Healthcare facilities should establish Quality Administrative Boards that consist of highly qualified and competent nurses as members. This board will be responsible for onsite surveys and “inspections on medication management inwards by inpatient pharmacists every month (first level), self-evaluation by each nursing unit every half-year (second level), and auditing by the Quality Administrative Board every year (third level).” Medication safety meetings should also be held quarterly and attended by all staff including pharmacists.

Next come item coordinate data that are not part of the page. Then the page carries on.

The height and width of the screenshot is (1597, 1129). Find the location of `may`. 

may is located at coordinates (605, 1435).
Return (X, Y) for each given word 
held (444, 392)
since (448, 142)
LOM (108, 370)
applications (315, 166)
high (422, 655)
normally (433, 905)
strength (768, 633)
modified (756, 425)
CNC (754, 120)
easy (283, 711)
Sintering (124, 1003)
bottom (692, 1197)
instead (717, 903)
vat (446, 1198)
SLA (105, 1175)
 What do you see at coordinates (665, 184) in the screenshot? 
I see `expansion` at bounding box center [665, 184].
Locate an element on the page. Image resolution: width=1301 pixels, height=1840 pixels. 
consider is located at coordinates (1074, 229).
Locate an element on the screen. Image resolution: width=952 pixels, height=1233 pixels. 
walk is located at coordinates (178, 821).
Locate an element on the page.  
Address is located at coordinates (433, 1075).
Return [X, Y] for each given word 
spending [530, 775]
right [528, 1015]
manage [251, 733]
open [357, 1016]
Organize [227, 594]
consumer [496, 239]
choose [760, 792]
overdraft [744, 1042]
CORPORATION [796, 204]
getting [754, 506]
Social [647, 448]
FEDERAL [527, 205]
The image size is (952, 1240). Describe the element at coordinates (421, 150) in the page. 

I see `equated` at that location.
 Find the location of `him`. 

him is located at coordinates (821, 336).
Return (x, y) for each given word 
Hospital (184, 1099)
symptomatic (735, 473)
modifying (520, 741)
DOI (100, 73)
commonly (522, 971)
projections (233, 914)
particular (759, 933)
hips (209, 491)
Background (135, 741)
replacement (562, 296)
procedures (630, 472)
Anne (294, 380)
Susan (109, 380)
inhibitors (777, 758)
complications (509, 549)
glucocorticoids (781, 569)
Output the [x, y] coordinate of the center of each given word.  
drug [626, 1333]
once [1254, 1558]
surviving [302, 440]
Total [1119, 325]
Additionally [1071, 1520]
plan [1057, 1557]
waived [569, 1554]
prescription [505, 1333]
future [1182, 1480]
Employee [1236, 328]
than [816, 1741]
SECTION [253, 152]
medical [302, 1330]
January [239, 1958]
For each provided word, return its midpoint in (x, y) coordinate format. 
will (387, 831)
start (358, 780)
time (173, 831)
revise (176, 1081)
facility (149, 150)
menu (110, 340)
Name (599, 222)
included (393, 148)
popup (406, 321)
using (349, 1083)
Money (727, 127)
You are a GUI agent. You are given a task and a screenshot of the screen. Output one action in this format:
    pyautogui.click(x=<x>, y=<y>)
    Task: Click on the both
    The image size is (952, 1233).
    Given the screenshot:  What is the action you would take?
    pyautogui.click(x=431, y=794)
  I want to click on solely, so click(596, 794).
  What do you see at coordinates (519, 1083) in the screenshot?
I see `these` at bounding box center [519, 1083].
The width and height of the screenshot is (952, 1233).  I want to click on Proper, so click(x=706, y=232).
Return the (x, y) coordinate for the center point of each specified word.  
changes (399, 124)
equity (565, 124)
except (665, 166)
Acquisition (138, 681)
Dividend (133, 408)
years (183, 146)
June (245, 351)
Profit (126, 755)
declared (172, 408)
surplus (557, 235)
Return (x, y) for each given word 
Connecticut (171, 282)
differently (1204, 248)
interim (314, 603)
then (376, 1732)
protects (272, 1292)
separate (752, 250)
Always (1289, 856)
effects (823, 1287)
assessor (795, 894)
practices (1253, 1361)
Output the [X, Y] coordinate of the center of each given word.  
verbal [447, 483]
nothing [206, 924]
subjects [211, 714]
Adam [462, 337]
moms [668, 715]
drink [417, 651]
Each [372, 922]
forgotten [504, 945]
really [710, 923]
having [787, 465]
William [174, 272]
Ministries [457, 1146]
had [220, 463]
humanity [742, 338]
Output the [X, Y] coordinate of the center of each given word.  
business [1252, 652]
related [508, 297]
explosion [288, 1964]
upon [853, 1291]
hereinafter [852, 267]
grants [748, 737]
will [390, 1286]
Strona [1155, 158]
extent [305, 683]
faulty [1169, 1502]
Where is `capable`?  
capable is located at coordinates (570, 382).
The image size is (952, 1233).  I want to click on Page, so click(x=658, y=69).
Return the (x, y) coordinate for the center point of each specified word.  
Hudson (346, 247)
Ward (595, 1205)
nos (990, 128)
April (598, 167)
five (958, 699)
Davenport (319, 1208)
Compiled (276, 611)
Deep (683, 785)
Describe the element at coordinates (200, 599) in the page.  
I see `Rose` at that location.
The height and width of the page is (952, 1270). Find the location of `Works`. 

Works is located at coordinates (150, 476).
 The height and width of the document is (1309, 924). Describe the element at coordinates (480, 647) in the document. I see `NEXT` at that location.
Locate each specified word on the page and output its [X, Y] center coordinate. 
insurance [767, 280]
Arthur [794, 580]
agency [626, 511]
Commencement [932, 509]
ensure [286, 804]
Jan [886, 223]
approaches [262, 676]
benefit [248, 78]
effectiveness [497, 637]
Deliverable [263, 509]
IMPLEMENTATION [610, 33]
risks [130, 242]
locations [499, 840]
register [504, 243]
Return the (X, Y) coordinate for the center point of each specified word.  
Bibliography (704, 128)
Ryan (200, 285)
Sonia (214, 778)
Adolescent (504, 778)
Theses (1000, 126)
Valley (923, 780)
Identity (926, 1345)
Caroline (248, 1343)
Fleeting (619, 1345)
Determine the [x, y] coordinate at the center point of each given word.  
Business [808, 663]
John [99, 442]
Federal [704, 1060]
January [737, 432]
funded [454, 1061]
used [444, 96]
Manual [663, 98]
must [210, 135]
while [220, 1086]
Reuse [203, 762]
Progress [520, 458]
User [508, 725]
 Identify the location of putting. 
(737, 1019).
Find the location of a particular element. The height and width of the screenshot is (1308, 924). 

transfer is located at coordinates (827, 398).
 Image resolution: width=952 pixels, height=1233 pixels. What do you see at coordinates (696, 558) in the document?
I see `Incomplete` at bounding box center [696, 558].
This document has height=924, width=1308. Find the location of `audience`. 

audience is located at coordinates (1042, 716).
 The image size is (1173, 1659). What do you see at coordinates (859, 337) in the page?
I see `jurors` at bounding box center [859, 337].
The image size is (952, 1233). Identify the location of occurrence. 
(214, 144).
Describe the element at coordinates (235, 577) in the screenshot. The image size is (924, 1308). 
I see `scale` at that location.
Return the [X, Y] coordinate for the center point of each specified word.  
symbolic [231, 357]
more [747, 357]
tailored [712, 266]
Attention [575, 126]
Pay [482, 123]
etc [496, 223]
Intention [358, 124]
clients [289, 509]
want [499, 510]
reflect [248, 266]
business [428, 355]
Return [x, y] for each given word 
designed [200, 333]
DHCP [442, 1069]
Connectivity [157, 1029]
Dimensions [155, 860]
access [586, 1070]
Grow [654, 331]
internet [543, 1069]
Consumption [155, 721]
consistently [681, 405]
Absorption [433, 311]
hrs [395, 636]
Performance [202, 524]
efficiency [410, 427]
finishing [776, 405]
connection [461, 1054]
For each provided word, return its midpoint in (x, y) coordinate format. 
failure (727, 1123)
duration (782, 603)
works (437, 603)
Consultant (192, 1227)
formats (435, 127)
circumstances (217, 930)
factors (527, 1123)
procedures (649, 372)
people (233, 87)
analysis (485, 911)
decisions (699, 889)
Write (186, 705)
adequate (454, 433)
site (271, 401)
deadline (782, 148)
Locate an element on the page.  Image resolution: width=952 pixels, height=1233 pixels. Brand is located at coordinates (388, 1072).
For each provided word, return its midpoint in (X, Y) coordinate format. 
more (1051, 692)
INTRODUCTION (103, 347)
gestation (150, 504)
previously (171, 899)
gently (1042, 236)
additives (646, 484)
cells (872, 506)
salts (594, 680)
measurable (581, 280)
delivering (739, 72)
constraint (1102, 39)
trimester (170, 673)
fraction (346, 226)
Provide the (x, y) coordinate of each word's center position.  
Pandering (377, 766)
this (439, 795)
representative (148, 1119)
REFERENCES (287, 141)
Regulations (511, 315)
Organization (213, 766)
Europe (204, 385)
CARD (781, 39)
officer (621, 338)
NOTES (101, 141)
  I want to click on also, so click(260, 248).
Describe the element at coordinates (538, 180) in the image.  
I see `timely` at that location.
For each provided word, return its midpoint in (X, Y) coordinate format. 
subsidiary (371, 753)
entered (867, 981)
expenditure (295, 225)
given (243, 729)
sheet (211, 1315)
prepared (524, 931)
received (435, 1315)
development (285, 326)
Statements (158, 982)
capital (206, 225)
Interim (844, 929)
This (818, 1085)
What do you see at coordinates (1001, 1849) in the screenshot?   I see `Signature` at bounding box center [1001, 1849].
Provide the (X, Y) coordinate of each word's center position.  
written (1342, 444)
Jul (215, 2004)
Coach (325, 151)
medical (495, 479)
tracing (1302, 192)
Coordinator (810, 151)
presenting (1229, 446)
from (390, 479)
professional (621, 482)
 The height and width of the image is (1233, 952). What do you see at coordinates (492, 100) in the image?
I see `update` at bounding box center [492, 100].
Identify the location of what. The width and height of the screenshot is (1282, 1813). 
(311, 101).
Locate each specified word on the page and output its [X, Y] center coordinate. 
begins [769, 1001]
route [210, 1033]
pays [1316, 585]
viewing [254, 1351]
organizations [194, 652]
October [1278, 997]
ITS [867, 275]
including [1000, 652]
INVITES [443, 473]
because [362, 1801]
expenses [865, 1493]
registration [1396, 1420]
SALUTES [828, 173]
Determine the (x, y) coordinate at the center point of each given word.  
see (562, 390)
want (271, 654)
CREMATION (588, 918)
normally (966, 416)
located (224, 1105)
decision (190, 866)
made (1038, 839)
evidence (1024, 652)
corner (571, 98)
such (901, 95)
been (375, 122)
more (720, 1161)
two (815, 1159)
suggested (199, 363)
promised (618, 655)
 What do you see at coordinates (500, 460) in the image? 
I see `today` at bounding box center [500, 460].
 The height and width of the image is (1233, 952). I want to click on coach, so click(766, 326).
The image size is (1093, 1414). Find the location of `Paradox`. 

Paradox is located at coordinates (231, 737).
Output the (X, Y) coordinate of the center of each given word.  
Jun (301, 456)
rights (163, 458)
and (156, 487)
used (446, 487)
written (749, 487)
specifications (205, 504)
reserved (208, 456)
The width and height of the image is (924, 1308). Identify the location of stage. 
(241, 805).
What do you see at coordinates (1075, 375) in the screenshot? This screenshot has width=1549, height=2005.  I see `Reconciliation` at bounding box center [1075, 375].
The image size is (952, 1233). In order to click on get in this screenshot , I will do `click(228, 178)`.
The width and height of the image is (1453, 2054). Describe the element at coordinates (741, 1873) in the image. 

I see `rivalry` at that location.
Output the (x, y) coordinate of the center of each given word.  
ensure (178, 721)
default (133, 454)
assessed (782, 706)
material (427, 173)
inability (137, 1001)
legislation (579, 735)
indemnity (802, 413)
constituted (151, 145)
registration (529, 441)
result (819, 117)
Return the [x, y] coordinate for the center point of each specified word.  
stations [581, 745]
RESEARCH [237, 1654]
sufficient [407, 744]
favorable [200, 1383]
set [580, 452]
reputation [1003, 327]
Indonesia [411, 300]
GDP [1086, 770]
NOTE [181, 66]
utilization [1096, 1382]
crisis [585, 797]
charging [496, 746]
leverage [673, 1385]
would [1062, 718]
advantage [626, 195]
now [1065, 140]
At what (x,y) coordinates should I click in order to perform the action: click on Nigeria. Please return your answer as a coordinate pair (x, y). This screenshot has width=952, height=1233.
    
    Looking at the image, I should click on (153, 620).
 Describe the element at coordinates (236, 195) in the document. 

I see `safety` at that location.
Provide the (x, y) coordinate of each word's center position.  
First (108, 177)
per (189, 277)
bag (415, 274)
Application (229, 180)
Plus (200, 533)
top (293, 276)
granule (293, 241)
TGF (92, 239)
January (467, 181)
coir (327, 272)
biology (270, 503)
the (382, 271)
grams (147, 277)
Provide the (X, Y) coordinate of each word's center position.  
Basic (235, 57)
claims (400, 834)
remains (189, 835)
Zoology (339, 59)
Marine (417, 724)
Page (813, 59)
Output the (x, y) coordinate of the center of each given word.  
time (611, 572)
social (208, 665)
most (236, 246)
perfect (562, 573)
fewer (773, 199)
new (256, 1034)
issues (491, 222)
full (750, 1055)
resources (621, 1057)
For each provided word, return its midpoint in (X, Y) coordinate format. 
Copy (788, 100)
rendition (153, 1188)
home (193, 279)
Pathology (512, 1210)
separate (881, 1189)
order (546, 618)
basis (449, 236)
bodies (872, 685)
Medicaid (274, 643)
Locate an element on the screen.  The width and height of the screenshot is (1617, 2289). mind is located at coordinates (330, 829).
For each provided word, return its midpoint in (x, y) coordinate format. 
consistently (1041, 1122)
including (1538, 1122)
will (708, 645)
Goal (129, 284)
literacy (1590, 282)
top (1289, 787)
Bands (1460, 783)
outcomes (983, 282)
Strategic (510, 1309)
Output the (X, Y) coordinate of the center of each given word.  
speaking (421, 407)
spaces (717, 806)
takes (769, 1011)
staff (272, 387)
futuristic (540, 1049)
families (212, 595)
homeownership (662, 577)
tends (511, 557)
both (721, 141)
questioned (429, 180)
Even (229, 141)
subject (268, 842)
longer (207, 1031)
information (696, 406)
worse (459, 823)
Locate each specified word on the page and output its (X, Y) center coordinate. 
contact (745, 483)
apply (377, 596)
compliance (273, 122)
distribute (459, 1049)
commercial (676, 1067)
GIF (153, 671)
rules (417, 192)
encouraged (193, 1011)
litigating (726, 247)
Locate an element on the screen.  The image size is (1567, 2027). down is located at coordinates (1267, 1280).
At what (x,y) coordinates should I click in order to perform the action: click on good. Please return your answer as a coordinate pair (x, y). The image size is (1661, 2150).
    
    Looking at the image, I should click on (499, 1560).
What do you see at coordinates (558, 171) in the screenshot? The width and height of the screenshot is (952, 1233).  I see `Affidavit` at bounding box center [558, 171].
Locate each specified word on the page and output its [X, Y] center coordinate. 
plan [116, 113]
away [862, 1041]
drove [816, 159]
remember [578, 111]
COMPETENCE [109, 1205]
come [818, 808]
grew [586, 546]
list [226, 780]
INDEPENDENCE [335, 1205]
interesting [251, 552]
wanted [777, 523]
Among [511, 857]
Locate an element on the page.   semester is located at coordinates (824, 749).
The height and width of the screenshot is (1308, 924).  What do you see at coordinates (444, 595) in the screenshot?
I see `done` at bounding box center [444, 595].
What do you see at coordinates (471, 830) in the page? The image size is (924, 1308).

Medical facilities should also develop an electronic medication tracing system that is embedded into pharmacy management information and electronic nursing record systems. This system enhances the management in handling physician orders because it allows the orders to be traceable through the time of prescription, transcription, prescription auditing, sterile admixing (for intravenous [IV] drugs), starting time of logistics delivery, the time of receiving medications by ward nursing staff, starting time of dosing, and end time of IV infusion. Every nursing unit should be equipped with an audio device that will “sound out the alarm “there are ST orders, please handle them immediately”. The alarm will sound again 1 minute later if the nursing staff does not respond. The ST orders alarm will also sound in the inpatient pharmacy.”

The organization should develop “an online query system of appearance (color, size, shape) of tablet or capsule” which helps in checking medication or identifying the corresponding medications that had been ordered but temporarily discontinued.

Medical institutions should develop web-based software for prescription screening and drug counseling that is embedded into the pharmacy management information system, the electronic medical record (EMR), and the electronic nursing record system. Through the software, nurses can look up key points of medication knowledge.

Medical treatment centers should develop a labeling unit that will ensure medication dispensed from the inpatient pharmacy is “accompanied with a unit dose label containing barcode, patient name, identification number, drug information (name, dose, route, frequency, time), and warnings (drip rate, stability, signs of high-alert medication identification, medications to be refrigerated, medications requiring light protection, medications requiring special types of infusion sets, and medications that increase fall risk.”

Medical centers should develop a sophisticated interface for the pharmacy management information system for prescription auditing that enables pharmacists to review physician orders based not only on information that is already available such as (patient name, identification number, age, diagnosis, medication name, dose, administration route, and dose frequency), but also other key information such as current medications information, allergy histories, body weight, body surface areas, nutrition statuses, and clinical laboratories tests results such as hepatic and renal function, international normalized ratio, blood routine examination, and serum drug levels.

Medical centers should also invest in information technology equipment for nursing care such as personal digital assistants (PDAs) and mobile nursing carts. The application of mobile nursing carts has been found to bring about great convenience to nursing staff, while medication labeling together with barcode scanning before dosing is believed to enhance medication administration safety.

On the aspect of staffing and safety management, the medical center should create two units of highly qualified nursing groups with a nurse leader designated for each group. This arrangement allows for an individual nurse to manage rooms in the same group for two consecutive weeks. According to this model, each nurse is allowed to have an occupational development file that is instrumental in self-management awareness and a personal management plan. Customized training should organize with nurses possessing different levels of experience.